**EXERCISE**
Revise the entries starting at the line containing "The height and width of the screenshot is (836, 1439)." and ending at the line containing "y-tick-label: 200 is", replacing "Find" with "Identify" and changing nothing else. Give only those lines, without the pictures.

**INPUT MATERIAL**
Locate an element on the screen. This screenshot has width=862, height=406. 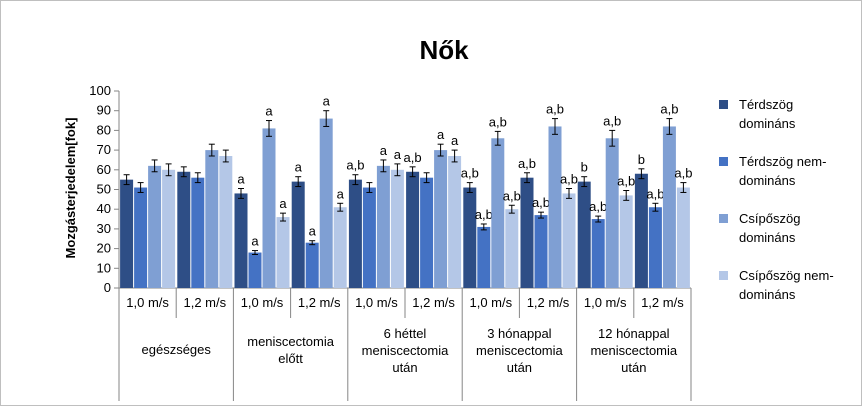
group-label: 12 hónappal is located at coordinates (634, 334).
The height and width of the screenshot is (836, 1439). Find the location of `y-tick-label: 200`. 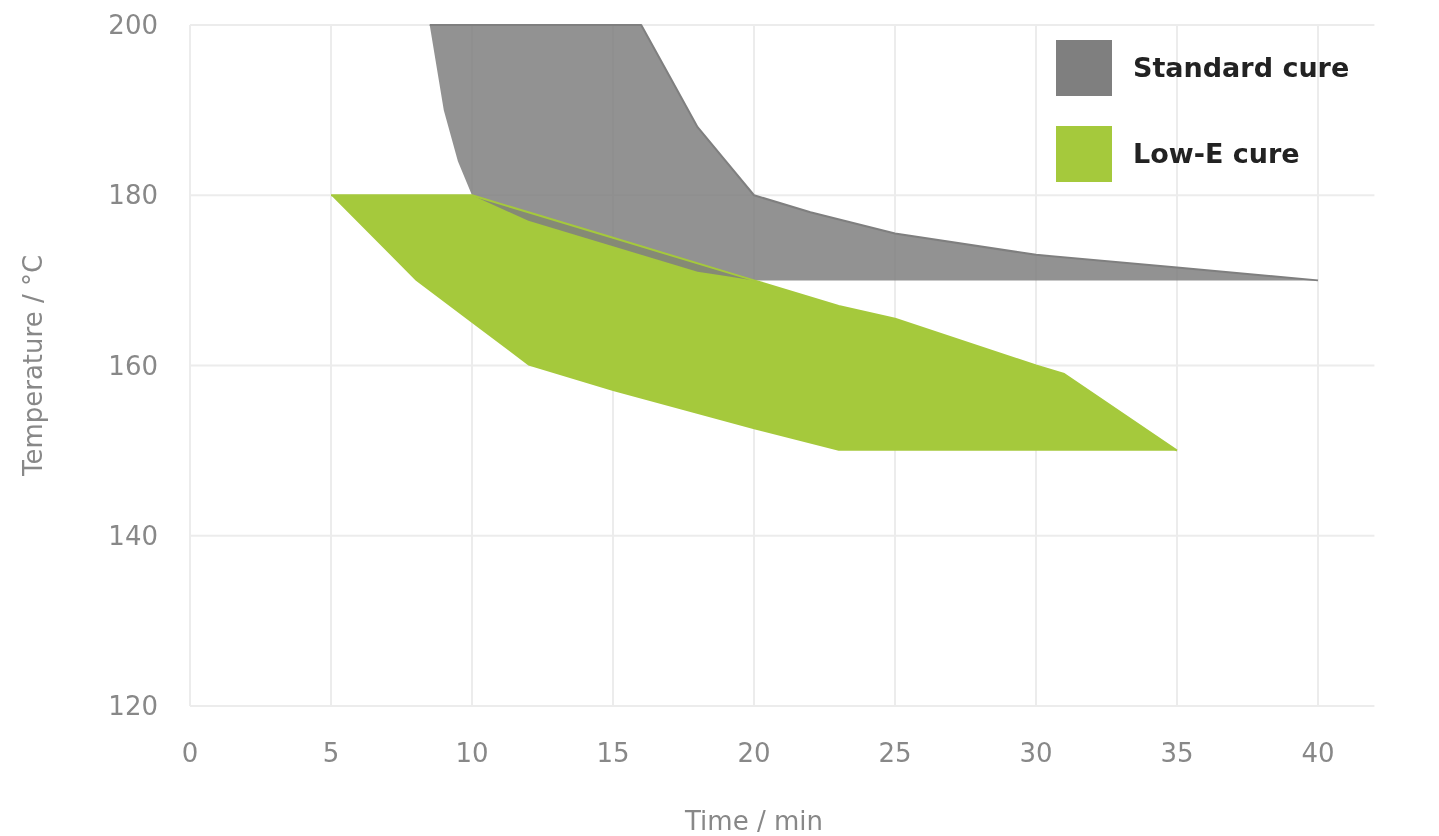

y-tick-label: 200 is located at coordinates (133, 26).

--

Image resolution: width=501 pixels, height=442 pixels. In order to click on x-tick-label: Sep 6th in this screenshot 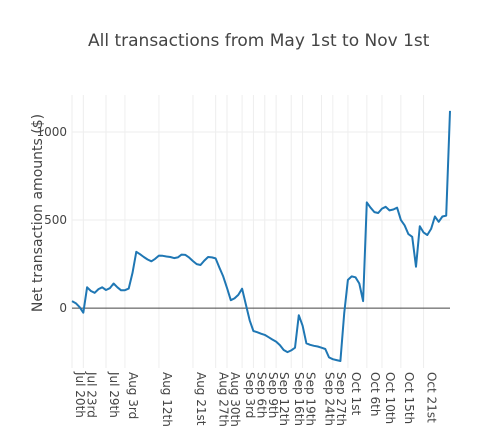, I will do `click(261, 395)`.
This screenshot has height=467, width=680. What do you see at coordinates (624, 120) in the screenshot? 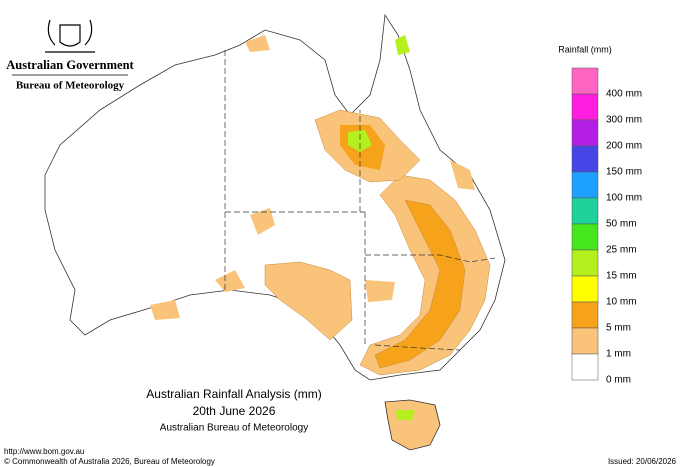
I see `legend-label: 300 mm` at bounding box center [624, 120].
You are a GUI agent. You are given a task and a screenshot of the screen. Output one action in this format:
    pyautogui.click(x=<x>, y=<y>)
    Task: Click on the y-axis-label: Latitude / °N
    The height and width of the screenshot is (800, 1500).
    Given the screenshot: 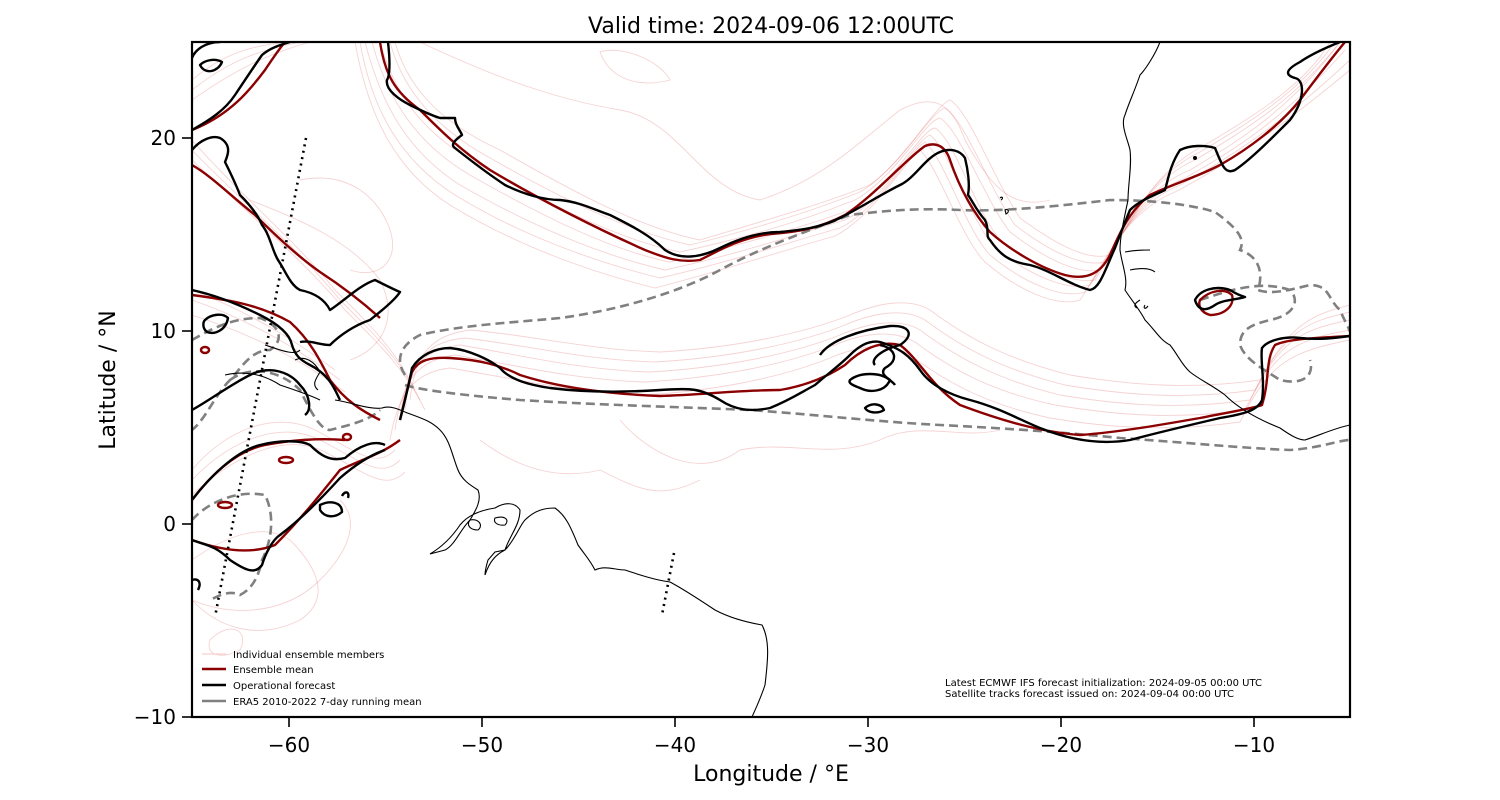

**TASK RESPONSE**
The height and width of the screenshot is (836, 1439). Identify the location of `y-tick-label: 200`. 

y-tick-label: 200 is located at coordinates (133, 26).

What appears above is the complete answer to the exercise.